Racist political opportunist and billionaire businessman Donald Trump won the Indiana primary last night, effectively securing the Republican nomination despite near constant punditry predicting he would not. Meanwhile, Reince Priebus, the Republican National Committee chairman, told party followers it was time to fold and help elect Trump to the White House.
— Reince Priebus (@Reince) May 4, 2016
He backed up his pronouncement today on cable news, even if it was lukewarm. “You know what, I think something different and something new is probably good for our party,” said Priebus on CNN, seemingly uncertain that Trump would result in anything other than catastrophic defeat. “Look, I don’t think anyone predicted what happened. So, look, we’re here. We’re going to get behind the presumptive nominee.”
The RNC chairman had previously struck a different tone prior to the current debacle unfolding inside the Republican Party. Just a week ago, he said that the party’s nominee needed to exceed the 1,237 delegate count, otherwise there would be a contested nomination. “You need a majority,” said Priebus. Referring to the congressional vote on the Affordable Care Act, which initially looked like it would fall short by a handful of votes, he said, “We didn’t say, ‘Oh he’s almost there, let’s give it to him.’ He had to get a majority.”
The current catastrophe facing Priebus and his party is one of his own making. When the nomination process first started, there were 17 candidates, many of whom had thrown themselves into the ring for several election cycles. After early polling showed a Trump surge, Priebus did nothing to “thin the herd,” as Scott Walker advocated when he suspended his campaign in September.
“Today I believe that I am being called to lead to help clear the field,” Walker said at the time. “With this in mind, I will suspend my campaign immediately, and I encourage other presidential candidates to consider doing the same.”
Even after the Republican donor class began “encouraging” candidates to end their campaigns, Trump’s anti-establishment war continuously put Priebus (and the Republican Party) on the defensive, forcing him to fend off accusations of establishment meddling in the nomination process. “It’s a crooked deal,” said Trump following the Colorado primary, after the state’s 34 delegates went to Ted Cruz.
“Reince Priebus should be ashamed of himself,” he said to The Hill in an interview. “He should be ashamed of himself because he knows what’s going on.”
But Priebus didn’t push back at any point, instead delivering meek responses to all of Trump’s transgressions in the name of party unity, possibly out of fear that he would upset the ever-growing contingent of Trump supporters inside the Republican Party. “Given the year we have, you know, I honestly don’t take it all that personally,” he said to Politico shortly after Trump’s outburst about the delegate allocation process.
In a separate interview, he said, “This is going to blow over.
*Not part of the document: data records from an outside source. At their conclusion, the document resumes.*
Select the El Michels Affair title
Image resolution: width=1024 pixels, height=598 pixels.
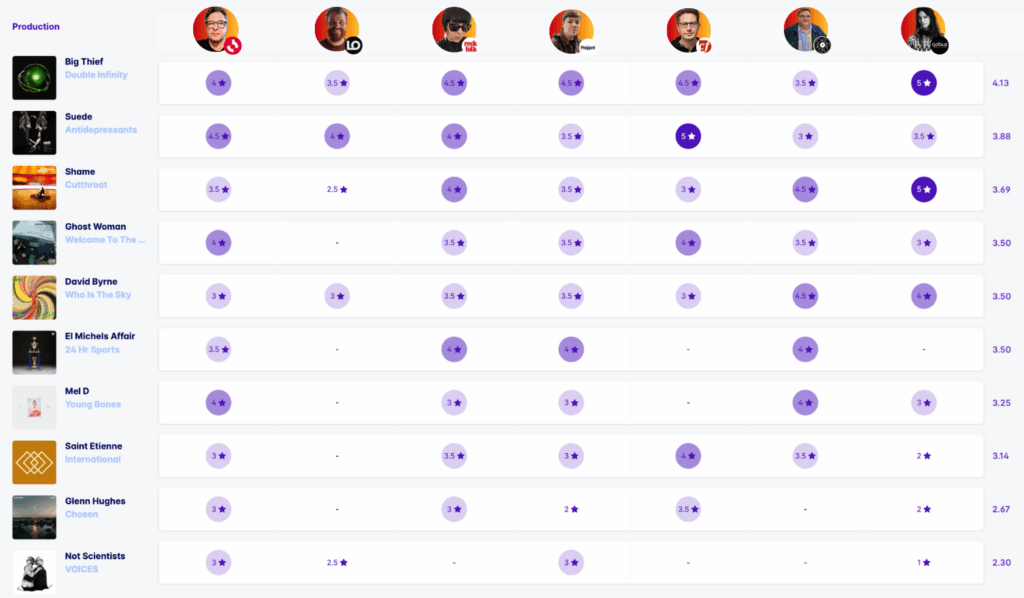click(100, 336)
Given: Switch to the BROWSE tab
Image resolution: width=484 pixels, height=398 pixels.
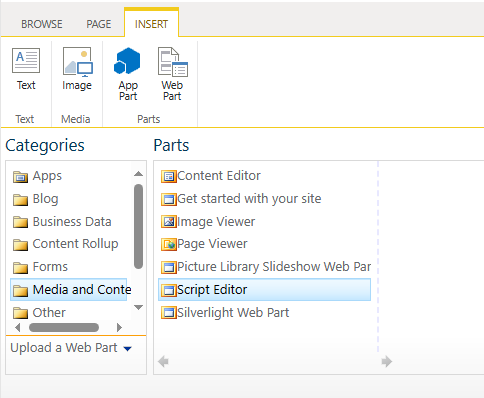Looking at the screenshot, I should [x=42, y=24].
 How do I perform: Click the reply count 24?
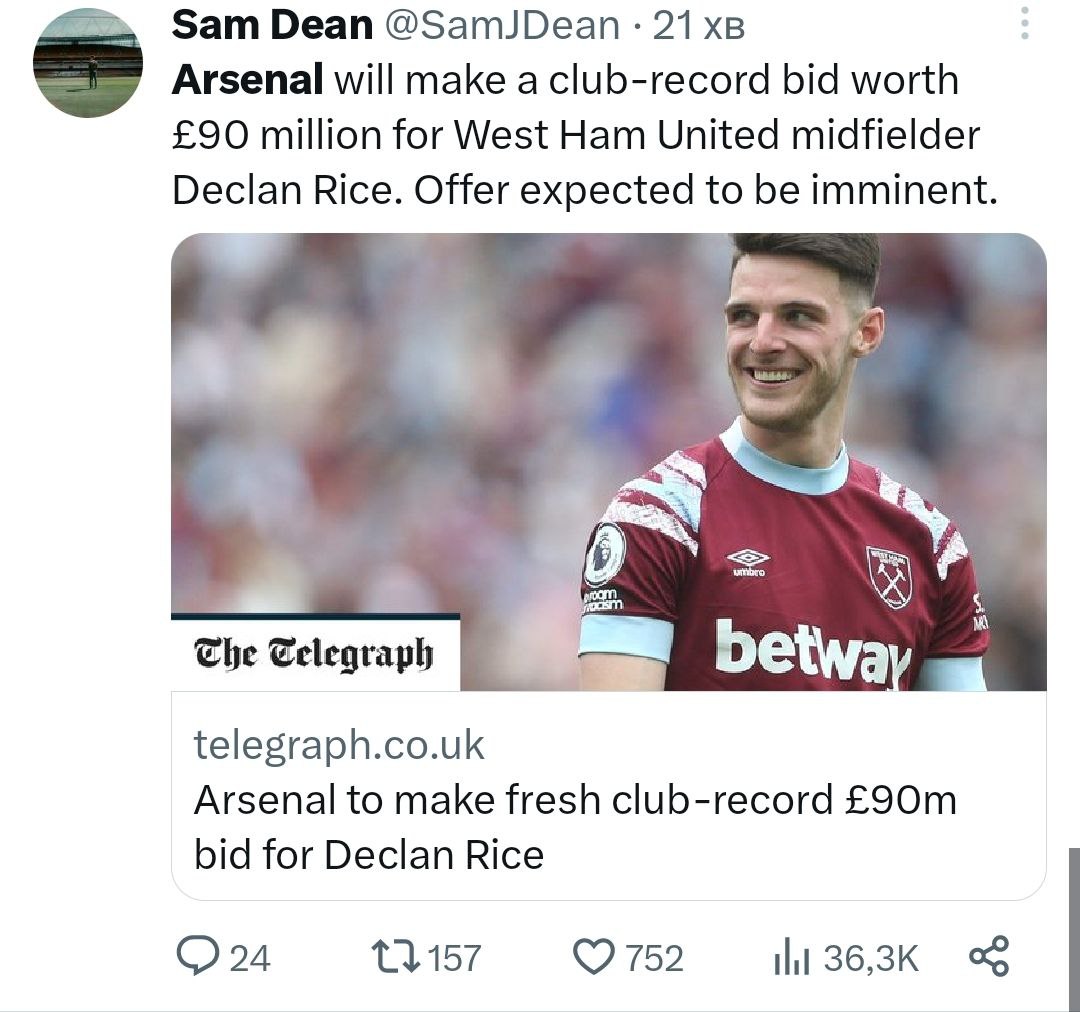click(x=250, y=958)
I believe this is some frustration that has bubbled.” He even appeared on CNN to reassure the American public that he wasn’t at odds with Trump. “I don’t sit here and internalize the charge, because there’s nothing the RNC can do about it,” he said.
At the start of Trump’s campaign, before he amassed the following of disgruntled Republican voters he now commands, Priebus framed the interest Trump was generating as a good thing for the Republican Party.
“I think it’s a net positive for everybody and I think it’s an indicator that there’s a lot of folks out there who are sick and tired of Washington and Trump has tapped into that,” said Priebus on Milwaukee radio. “When you have 30 million people watching [the first GOP debate], not to mention the fact that we have 16 other incredible candidates out there, I think we are showing America that we are the young, diverse party, offering a whole slew of options for people and that’s a good thing.”
When Priebus did try to stop Trump, he was accused by Bruce Ash, chairman of the RNC Rules Committee, of having tried to prevent changes to the Republican convention rules that would make it harder to have a contested convention.
The final nail in the coffin of the old Republican Party was Priebus’s tweet last night. Until this morning, John Kasich had not announced that he would exit the race. The RNC chairman’s announcement that Trump was the presumptive nominee upended months of his own claims that the RNC was an impartial arbiter governing the party’s nomination process. if anyone believed that before, they surely don’t now.
There were numerous factors contributing to Trump’s rise that were outside of Priebus’s control. But Priebus had options, if he wanted to save his party: He could have reprimanded Trump for his repeated attacks on the institutions of the party he wanted to represent as the nominee, or for the wild rhetorical excesses that have become associated with his campaign. But Priebus decided not to.